┌─ Selection

Pioneers traditionally began their sessions and camps with the Pioneer lore.

For these things shall I strive;
A keen eye;
A seeing hand;
A body that fails not;
An arm that is strong and willing to serve;
A mind that yearns to understand;
A spirit that searches for the truth and loves the silent places;
A heart that is courageous and bears goodwill to all men.

The last line was later seen by some as sexist and the ending was changed to "and bears goodwill to all". The Pioneer lore fell out of use in the 1980s due to the focus on health and physical strength being perceived as ableist and linking to Woodcrafts pseudo-eugenist background.

Woodcraft Folk established their first national Pioneer camp in 2024.

===Venturers===
Thirteen to fifteen years old.

Venturers have an elected committee, although they wield less power than DF committee. They play a significant role in organising camps, particularly the triennial Venturer Camp, feeding into Woodcrafts 'youth-led' philosophy. General Council and London Region pledged in 2024 to assist in the funding of Venturer committee in order to encourage the age group to become more autonomous and active in Woodcraft.

Venturer camps are held nationally every three years. Each camp has an overarching theme and runs activities for the Venturers to attend. The camps are usually co-ordinated by DFs, to encourage near-peer collaboration. The one held in 2010 at Biblins camp broke the three years regularity. This is because it would otherwise conflict with the coming International Camp in 2011. This enabled Venturers who were thirteen during the camp in 2008 to attend Venturer Camp twice – once aged thirteen and once fifteen.

└─
┌─ Data section

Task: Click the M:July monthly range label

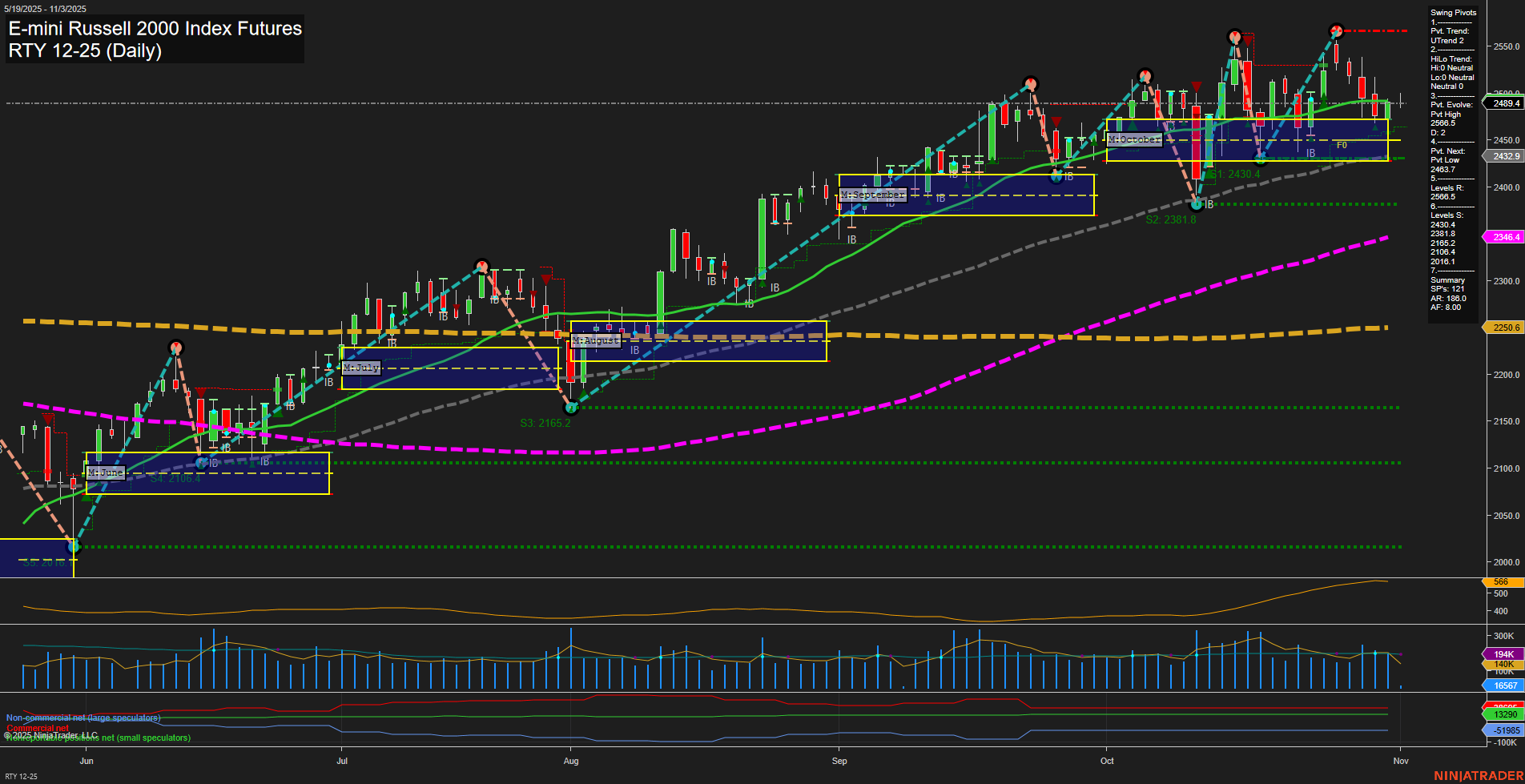Action: 360,368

└─

▸ **Written request 1**
Print the section of the Woodcraft Folk passage that begins with the words containing "The last line" and ends with "camp in 2024.", copying it word for word.
▸ **Written request 2**
According to the Woodcraft Folk passage, in what year did Woodcraft Folk establish their first national Pioneer camp?

▸ **Complete response 1**
The last line was later seen by some as sexist and the ending was changed to "and bears goodwill to all". The Pioneer lore fell out of use in the 1980s due to the focus on health and physical strength being perceived as ableist and linking to Woodcrafts pseudo-eugenist background.

Woodcraft Folk established their first national Pioneer camp in 2024.

▸ **Complete response 2**
2024